(Prompt)
Write out everything in the text on Moore's law and chip packaging, from "Companies like Apple" down to "the metal pillars/interconnects.", word for word.

(Text section)
Moore’s law has guided the ever continuing miniaturization and performance enhancements of silicon chips for the semiconductor industry by scaling the transistor size. After 50 years the industry is now witnessing a paradigm shift.
In a series of articles published very recently [1, 2, 3, 4, 5] one may observe a number of trends. One observation is that the industry is now moving from the unique consensus driven evolution of the past to “no consensus” where no roadmap as such is present. It is also evident that application driven evolution is replacing transistor scaling driven evolution. In the digital circuit world, reprogrammable chips are becoming more prominent over the static chips and 2D integration is shifting to more desirable 2.5D and 3D stacking to reduce the overall footprint and cost. And last but not least, chip making is shifting to comply with the strong needs of self-containability that is driven by Internet of Things (IoT).
The bottom line is that there is a strong need for a technological shift from the trend of scaling the transistors to the reduction of the size of electronic package.

The need for a technology shift
According to Dr. Samueli, co-founder and chairman of Broadcom, “The cost-effectiveness seems to have hit a sweet spot at about 28nm” [4]. To gain significant cost and performance benefits from shrinking further, it is necessary to improve the technology around electronic packaging solutions such as System on Chip (SoC) or System in Package (SiP) which leads to the need for an advanced wafer level packaging platform [5].

”The semiconductor industry will soon abandon its pursuit of Moore’s law. Now things could get a lot more interesting.”
M. Mitchell Waldrop, feature editor, Nature, 09 February 2016: “The chips are down for Moore’s law”

Companies like Apple are willing to pay a premium cost to shrink the overall size of the package further in order to gain crucial millimeters and make their phones slimmer and more elegant [4]. However, the scaling of electronic packaging faces the bottleneck when it comes to shrink the size of the metal pillars/interconnects.
The superiority of carbon nanostructures is well known but growth temperatures has prevented industrial integration.

IC packaging evolution and roadmap (Courtesy: Reneseas Electronics).

Today, the existing well established technologies struggle to go down in dimension in x, y and z without compromising the cost and power performance.

Core technology
Smoltek’s journey started in 2005 with the ambition to develop a viable process to enable growing of carbon nanostructures on a CMOS industrial platform at industry compatible temperatures; with an initial target to reach a growth temperature at 450°C.
Controlled growth on a substrate using CVD
The growth related inventions over the years constitute three different paths to fulfill several technological aspects and together define the core technology. In brief, inventions cover combinations of material stacks that enable to grow nanostructures on different substrates and the freedom to tailor the positioning and properties of the grown nanostructures.

(Dataset excerpt)
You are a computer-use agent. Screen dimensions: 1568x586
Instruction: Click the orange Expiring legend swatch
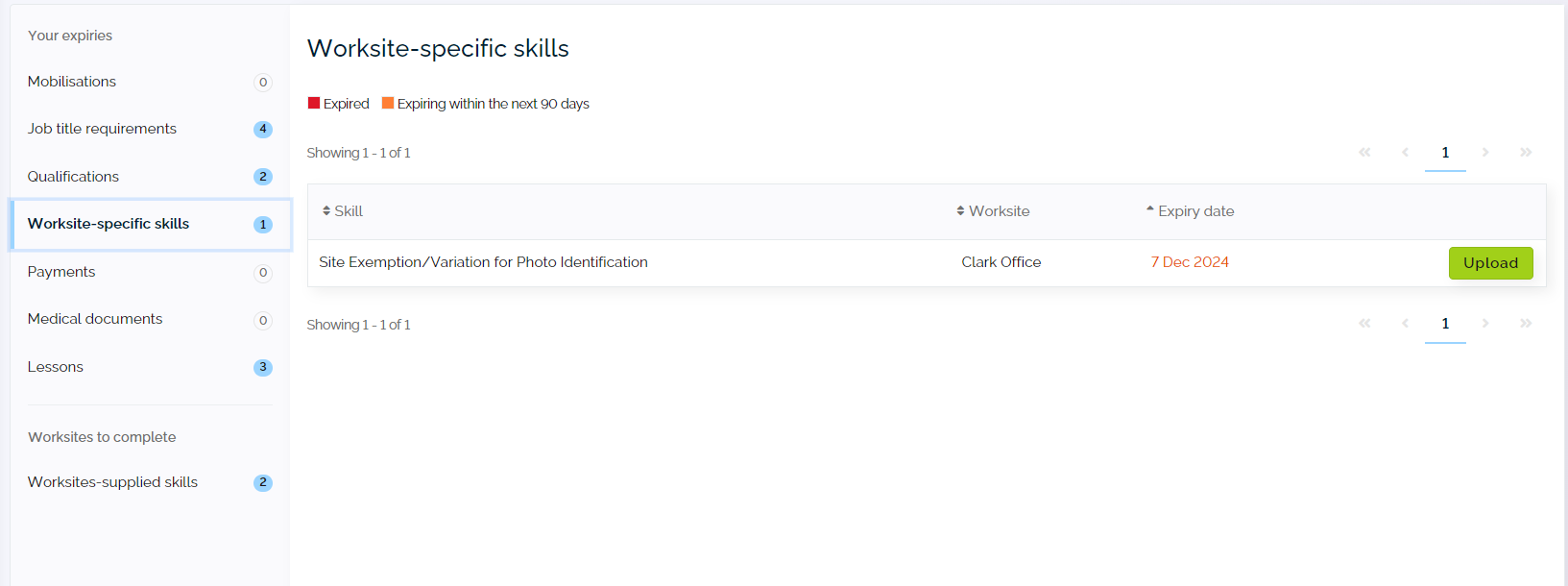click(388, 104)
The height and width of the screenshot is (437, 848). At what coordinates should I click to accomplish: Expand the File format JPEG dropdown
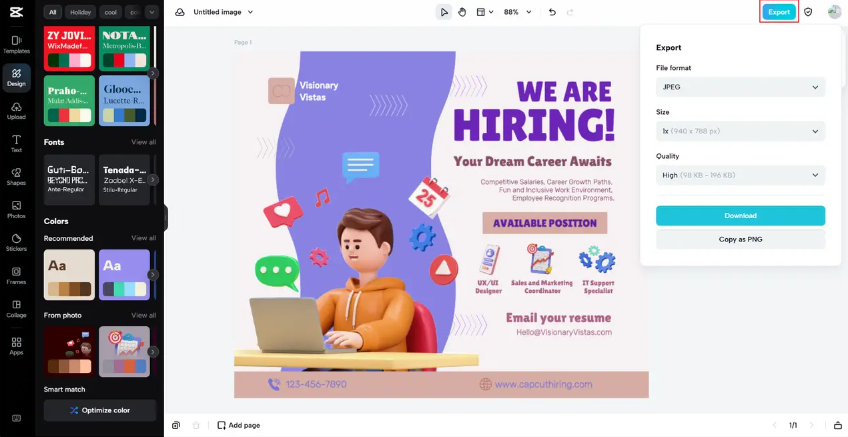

(Output of the exercise)
Companies like Apple are willing to pay a premium cost to shrink the overall size of the package further in order to gain crucial millimeters and make their phones slimmer and more elegant [4]. However, the scaling of electronic packaging faces the bottleneck when it comes to shrink the size of the metal pillars/interconnects.